A: The more you know about where you are going, the more fun you can have learning things about this new place that are not in books or online. If you don’t have the basics, your encounters are so much about dealing with miscommunications that it’s difficult to go beyond that to really get to know people. So get a handle on the basic history and the fundamentals of the social and political structures, ie. most people understand how the American electoral college works but do you know how proportionate representation works in the South African parliamentary elections?
Read some newspapers, not just politics but sports and entertainment news. If you are interested in health care, find out how public health works in South Africa or if engineering, how engineers are trained etc. What are South Africans proud about in those fields, what are their critiques as opposed to the critiques of overseas observers?
Learn some basic greetings etc. in the local languages - Afrikaans and Xhosa – not because anybody expects you to hold a conversation but it shows respect and thoughtfulness to greet people in their own language.
Q: What advice would you give students to better adjust/accommodate to their new environment?
A: One of the hardest things about South Africa is, counter-intuitively, how familiar it will seem; the environment will mostly look a lot like American cities and towns and most people will speak and/or understand English. This will lead to a lot of confusion because South Africa is not America and South African English is a foreign language. The appearance of speaking the same language can be more discomfiting than when speaking different languages because the discovery that you don’t actually understand what is happening is more shocking and comes later. Remind yourself that you are not actually speaking the same language so that your confusion about content and the tone in a conversation will make more sense and you can ask questions rather than just feeling bewildered.

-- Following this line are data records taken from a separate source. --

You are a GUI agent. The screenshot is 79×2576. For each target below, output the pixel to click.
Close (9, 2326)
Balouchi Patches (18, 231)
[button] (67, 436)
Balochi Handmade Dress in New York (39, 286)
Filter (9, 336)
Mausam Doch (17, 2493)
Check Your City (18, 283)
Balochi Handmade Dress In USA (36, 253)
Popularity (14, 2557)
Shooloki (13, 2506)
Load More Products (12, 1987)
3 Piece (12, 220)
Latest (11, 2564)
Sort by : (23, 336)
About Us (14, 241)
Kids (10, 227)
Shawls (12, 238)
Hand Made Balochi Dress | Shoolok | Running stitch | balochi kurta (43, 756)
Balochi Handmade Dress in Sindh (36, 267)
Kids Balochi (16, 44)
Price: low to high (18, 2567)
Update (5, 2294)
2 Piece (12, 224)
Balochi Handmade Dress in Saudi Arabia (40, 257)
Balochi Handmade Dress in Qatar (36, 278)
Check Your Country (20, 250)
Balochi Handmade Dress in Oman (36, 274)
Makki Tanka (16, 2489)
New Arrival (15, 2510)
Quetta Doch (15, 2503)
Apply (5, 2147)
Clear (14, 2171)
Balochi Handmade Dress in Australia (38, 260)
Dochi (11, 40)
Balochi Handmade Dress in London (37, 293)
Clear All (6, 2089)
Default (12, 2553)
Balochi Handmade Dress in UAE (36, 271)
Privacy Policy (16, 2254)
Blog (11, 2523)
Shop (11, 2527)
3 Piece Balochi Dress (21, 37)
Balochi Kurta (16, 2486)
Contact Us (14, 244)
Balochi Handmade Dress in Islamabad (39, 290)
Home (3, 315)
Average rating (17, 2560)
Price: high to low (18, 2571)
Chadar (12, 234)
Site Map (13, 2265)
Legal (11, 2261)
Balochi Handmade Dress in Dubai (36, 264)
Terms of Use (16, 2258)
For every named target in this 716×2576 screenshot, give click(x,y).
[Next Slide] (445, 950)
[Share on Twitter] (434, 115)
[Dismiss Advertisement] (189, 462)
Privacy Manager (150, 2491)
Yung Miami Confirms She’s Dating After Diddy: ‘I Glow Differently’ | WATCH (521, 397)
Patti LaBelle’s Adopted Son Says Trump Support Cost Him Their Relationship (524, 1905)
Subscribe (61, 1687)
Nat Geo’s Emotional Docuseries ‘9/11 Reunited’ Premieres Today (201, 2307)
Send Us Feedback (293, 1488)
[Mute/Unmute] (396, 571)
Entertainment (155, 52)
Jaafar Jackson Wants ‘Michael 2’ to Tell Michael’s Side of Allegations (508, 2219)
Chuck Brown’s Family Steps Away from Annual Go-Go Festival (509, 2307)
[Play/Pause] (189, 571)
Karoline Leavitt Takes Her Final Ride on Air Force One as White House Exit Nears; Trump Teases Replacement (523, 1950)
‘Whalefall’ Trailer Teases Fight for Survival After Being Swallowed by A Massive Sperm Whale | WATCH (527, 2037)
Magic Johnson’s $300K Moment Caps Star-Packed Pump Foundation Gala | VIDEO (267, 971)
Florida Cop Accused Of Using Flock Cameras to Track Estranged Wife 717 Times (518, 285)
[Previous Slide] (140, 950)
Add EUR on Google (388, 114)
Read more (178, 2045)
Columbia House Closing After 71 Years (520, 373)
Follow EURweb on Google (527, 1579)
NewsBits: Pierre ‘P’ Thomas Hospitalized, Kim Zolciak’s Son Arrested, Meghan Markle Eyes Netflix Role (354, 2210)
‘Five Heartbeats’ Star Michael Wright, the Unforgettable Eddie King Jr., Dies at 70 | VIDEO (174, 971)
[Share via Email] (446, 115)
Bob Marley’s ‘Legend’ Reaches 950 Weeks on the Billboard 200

Try to see past the familiar roads, buildings, restaurants, television shows to find out what is South African about them. You are not there long enough to need the comfort of an American franchise so avoid escaping into a McDonalds and find ways to experience typical South African activities, foods, music etc. Go to a rugby match (a big deal in Stellenbosch) with a South African who can explain the rules, shop at a local grocery store, try waterblommetjie bredie (water lily stew, a local specialty), and, if in a group, walk or take public transport rather than taxis whenever possible. These are all just some small ways to help to get to know a new place rather than just visiting it.
Q: What questions should students ask themselves while they are abroad, as well as upon their return?
A: Time will fly while you are abroad so don’t do too much analysis while there, otherwise you risk missing out on actually experiencing a new place and getting to know new people. Do as much as possible and listen to the people you meet. If it feels overwhelming consider keeping a journal, not a blog or a homework assignment, but just a daily reflection and memory guide for when you come back. Along with your photos this will help you reflect on your experiences when home but also help to deal with lots of different and exciting experiences while you are there without requiring analysis or editorializing. Save this for when you get home and then ask yourself what surprised you, what you learnt about South Africa that you didn’t know before and that you couldn’t have learnt from a book or a class, what you learnt about America, about health care or democratic processes, how can you keep building on what you learnt as well as on the relationships you hopefully began whether personal or professional. Don’t let it stop when you get home; continue reading the online local newspaper as you can do this now with very different eyes.